[Screenshot grounding data]
------------------------
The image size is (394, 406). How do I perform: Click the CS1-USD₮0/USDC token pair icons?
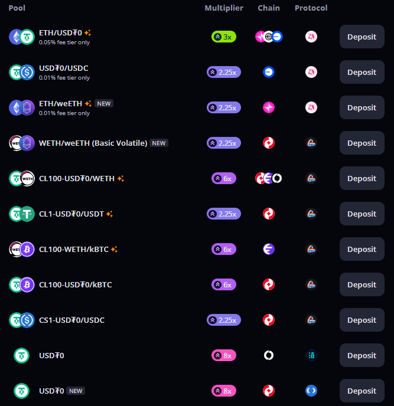[x=22, y=320]
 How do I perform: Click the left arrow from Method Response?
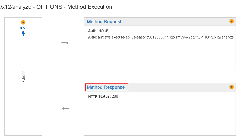click(65, 109)
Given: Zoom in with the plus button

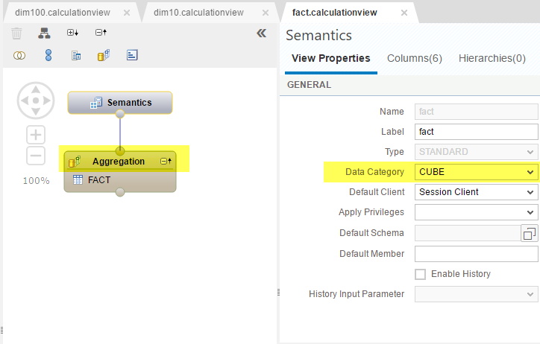Looking at the screenshot, I should tap(36, 135).
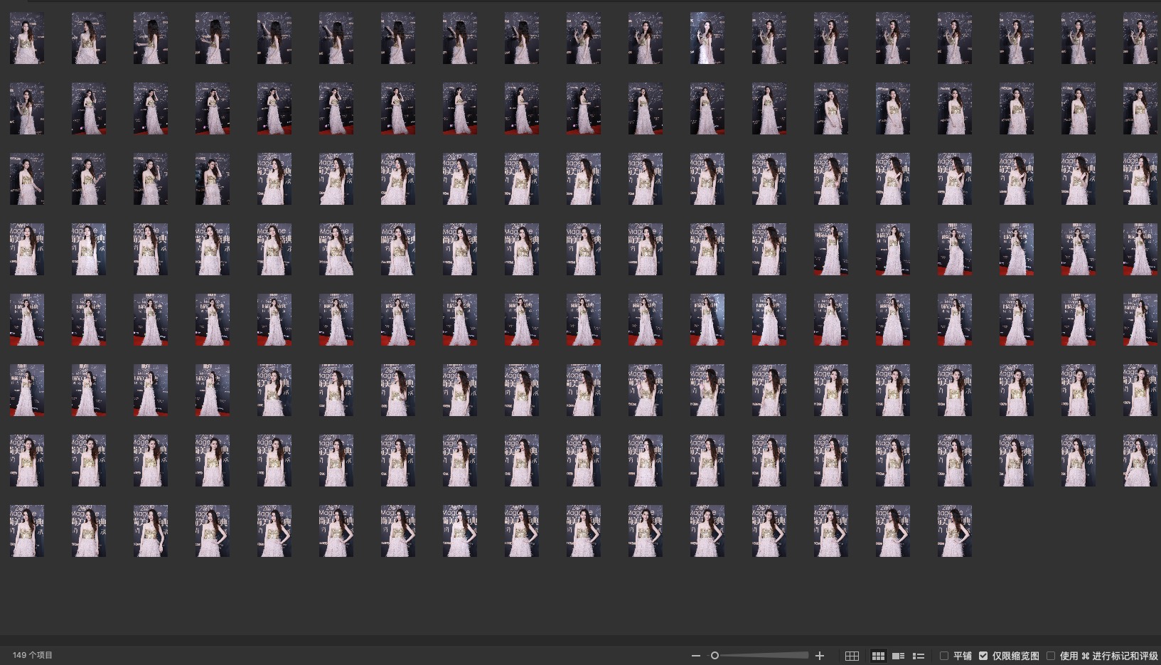This screenshot has width=1161, height=665.
Task: Click the thumbnail size slider handle
Action: pos(715,656)
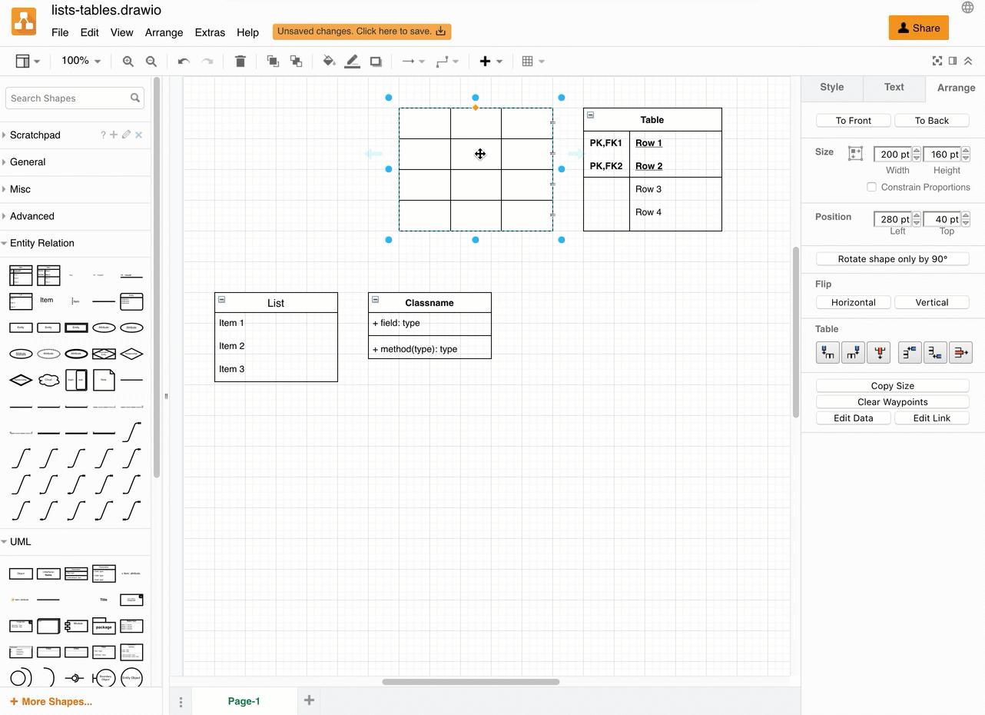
------------------------
Work task >>
Only the pictures are to be omitted; the records above must otherwise be reproduced exactly.

Answer to this problem >>
The image size is (394, 406). How do I perform: Click the CS1-USD₮0/USDC token pair icons?
[x=22, y=320]
 How do I perform: Click the left arrow from Method Response?
click(65, 109)
Given: Zoom in with the plus button

Looking at the screenshot, I should tap(36, 135).
This screenshot has width=1161, height=665.
Task: Click the thumbnail size slider handle
Action: pos(715,656)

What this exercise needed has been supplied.